### Do this:
Render every line of the items below as a JSON list of strings, with one string per line and blank lines omitted.

### Information given:
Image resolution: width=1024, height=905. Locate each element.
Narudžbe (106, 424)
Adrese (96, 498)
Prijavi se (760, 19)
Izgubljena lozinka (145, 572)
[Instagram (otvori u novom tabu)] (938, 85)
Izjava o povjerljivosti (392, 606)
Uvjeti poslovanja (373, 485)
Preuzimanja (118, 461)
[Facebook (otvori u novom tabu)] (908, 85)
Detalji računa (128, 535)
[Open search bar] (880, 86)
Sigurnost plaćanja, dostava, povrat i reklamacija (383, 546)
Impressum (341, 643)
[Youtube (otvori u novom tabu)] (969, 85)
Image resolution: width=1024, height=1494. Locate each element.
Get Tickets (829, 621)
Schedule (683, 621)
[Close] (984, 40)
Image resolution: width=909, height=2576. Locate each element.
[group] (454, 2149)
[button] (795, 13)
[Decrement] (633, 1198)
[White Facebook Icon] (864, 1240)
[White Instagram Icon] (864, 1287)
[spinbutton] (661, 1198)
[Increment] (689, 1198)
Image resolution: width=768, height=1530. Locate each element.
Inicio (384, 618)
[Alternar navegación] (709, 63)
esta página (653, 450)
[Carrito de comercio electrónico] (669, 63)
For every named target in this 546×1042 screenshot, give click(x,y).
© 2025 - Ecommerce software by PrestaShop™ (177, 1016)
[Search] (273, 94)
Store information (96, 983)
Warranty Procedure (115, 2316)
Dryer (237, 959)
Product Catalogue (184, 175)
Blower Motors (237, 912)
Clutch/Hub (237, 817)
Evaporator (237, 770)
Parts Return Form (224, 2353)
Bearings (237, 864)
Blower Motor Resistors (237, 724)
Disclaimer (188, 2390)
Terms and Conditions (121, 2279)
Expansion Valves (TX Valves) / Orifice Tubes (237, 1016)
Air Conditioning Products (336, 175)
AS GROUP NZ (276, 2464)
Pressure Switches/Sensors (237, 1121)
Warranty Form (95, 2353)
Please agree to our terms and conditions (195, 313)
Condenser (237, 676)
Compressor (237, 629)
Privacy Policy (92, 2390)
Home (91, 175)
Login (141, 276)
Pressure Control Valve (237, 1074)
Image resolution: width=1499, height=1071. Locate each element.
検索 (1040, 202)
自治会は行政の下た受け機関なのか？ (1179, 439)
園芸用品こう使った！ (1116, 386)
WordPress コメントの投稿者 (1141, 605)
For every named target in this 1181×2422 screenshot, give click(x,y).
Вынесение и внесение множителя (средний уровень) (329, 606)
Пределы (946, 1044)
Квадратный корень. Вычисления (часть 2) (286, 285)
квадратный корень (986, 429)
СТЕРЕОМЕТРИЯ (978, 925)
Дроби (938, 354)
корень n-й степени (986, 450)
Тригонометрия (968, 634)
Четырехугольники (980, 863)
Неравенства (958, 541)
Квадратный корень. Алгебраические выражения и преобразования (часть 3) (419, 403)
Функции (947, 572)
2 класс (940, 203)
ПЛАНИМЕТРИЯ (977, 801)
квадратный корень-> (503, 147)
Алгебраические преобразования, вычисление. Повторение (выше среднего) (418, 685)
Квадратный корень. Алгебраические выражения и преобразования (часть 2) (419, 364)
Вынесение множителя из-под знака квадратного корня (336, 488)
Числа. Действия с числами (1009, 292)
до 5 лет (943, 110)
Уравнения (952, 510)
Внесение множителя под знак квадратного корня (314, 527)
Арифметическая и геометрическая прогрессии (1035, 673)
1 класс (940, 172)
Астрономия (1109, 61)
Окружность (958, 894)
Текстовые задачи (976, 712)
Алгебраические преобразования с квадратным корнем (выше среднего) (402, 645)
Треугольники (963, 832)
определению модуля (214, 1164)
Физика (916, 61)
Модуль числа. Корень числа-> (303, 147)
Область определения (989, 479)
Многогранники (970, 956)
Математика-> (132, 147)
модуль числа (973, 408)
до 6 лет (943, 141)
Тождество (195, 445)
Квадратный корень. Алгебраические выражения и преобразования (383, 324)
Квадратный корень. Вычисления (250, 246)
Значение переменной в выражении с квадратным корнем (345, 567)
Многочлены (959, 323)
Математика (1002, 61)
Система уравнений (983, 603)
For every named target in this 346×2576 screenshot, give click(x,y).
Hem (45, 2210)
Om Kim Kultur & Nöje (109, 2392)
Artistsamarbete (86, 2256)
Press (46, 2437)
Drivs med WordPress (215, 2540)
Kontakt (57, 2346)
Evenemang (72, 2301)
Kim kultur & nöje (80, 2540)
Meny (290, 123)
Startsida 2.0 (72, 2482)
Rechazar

### Result of this task:
[
  "Image resolution: width=1024, height=905. Locate each element.",
  "Narudžbe (106, 424)",
  "Adrese (96, 498)",
  "Prijavi se (760, 19)",
  "Izgubljena lozinka (145, 572)",
  "[Instagram (otvori u novom tabu)] (938, 85)",
  "Izjava o povjerljivosti (392, 606)",
  "Uvjeti poslovanja (373, 485)",
  "Preuzimanja (118, 461)",
  "[Facebook (otvori u novom tabu)] (908, 85)",
  "Detalji računa (128, 535)",
  "[Open search bar] (880, 86)",
  "Sigurnost plaćanja, dostava, povrat i reklamacija (383, 546)",
  "Impressum (341, 643)",
  "[Youtube (otvori u novom tabu)] (969, 85)",
  "Image resolution: width=1024, height=1494. Locate each element.",
  "Get Tickets (829, 621)",
  "Schedule (683, 621)",
  "[Close] (984, 40)",
  "Image resolution: width=909, height=2576. Locate each element.",
  "[group] (454, 2149)",
  "[button] (795, 13)",
  "[Decrement] (633, 1198)",
  "[White Facebook Icon] (864, 1240)",
  "[White Instagram Icon] (864, 1287)",
  "[spinbutton] (661, 1198)",
  "[Increment] (689, 1198)",
  "Image resolution: width=768, height=1530. Locate each element.",
  "Inicio (384, 618)",
  "[Alternar navegación] (709, 63)",
  "esta página (653, 450)",
  "[Carrito de comercio electrónico] (669, 63)",
  "For every named target in this 546×1042 screenshot, give click(x,y).",
  "© 2025 - Ecommerce software by PrestaShop™ (177, 1016)",
  "[Search] (273, 94)",
  "Store information (96, 983)",
  "Warranty Procedure (115, 2316)",
  "Dryer (237, 959)",
  "Product Catalogue (184, 175)",
  "Blower Motors (237, 912)",
  "Clutch/Hub (237, 817)",
  "Evaporator (237, 770)",
  "Parts Return Form (224, 2353)",
  "Bearings (237, 864)",
  "Blower Motor Resistors (237, 724)",
  "Disclaimer (188, 2390)",
  "Terms and Conditions (121, 2279)",
  "Expansion Valves (TX Valves) / Orifice Tubes (237, 1016)",
  "Air Conditioning Products (336, 175)",
  "AS GROUP NZ (276, 2464)",
  "Pressure Switches/Sensors (237, 1121)",
  "Warranty Form (95, 2353)",
  "Please agree to our terms and conditions (195, 313)",
  "Condenser (237, 676)",
  "Compressor (237, 629)",
  "Privacy Policy (92, 2390)",
  "Home (91, 175)",
  "Login (141, 276)",
  "Pressure Control Valve (237, 1074)",
  "Image resolution: width=1499, height=1071. Locate each element.",
  "検索 (1040, 202)",
  "自治会は行政の下た受け機関なのか？ (1179, 439)",
  "園芸用品こう使った！ (1116, 386)",
  "WordPress コメントの投稿者 (1141, 605)",
  "For every named target in this 1181×2422 screenshot, give click(x,y).",
  "Вынесение и внесение множителя (средний уровень) (329, 606)",
  "Пределы (946, 1044)",
  "Квадратный корень. Вычисления (часть 2) (286, 285)",
  "квадратный корень (986, 429)",
  "СТЕРЕОМЕТРИЯ (978, 925)",
  "Дроби (938, 354)",
  "корень n-й степени (986, 450)",
  "Тригонометрия (968, 634)",
  "Четырехугольники (980, 863)",
  "Неравенства (958, 541)",
  "Квадратный корень. Алгебраические выражения и преобразования (часть 3) (419, 403)",
  "Функции (947, 572)",
  "2 класс (940, 203)",
  "ПЛАНИМЕТРИЯ (977, 801)",
  "квадратный корень-> (503, 147)",
  "Алгебраические преобразования, вычисление. Повторение (выше среднего) (418, 685)",
  "Квадратный корень. Алгебраические выражения и преобразования (часть 2) (419, 364)",
  "Вынесение множителя из-под знака квадратного корня (336, 488)",
  "Числа. Действия с числами (1009, 292)",
  "до 5 лет (943, 110)",
  "Уравнения (952, 510)",
  "Внесение множителя под знак квадратного корня (314, 527)",
  "Арифметическая и геометрическая прогрессии (1035, 673)",
  "1 класс (940, 172)",
  "Астрономия (1109, 61)",
  "Окружность (958, 894)",
  "Текстовые задачи (976, 712)",
  "Алгебраические преобразования с квадратным корнем (выше среднего) (402, 645)",
  "Треугольники (963, 832)",
  "определению модуля (214, 1164)",
  "Физика (916, 61)",
  "Модуль числа. Корень числа-> (303, 147)",
  "Область определения (989, 479)",
  "Многогранники (970, 956)",
  "Математика-> (132, 147)",
  "модуль числа (973, 408)",
  "до 6 лет (943, 141)",
  "Тождество (195, 445)",
  "Квадратный корень. Алгебраические выражения и преобразования (383, 324)",
  "Квадратный корень. Вычисления (250, 246)",
  "Значение переменной в выражении с квадратным корнем (345, 567)",
  "Многочлены (959, 323)",
  "Математика (1002, 61)",
  "Система уравнений (983, 603)",
  "For every named target in this 346×2576 screenshot, give click(x,y).",
  "Hem (45, 2210)",
  "Om Kim Kultur & Nöje (109, 2392)",
  "Artistsamarbete (86, 2256)",
  "Press (46, 2437)",
  "Drivs med WordPress (215, 2540)",
  "Kontakt (57, 2346)",
  "Evenemang (72, 2301)",
  "Kim kultur & nöje (80, 2540)",
  "Meny (290, 123)",
  "Startsida 2.0 (72, 2482)",
  "Rechazar"
]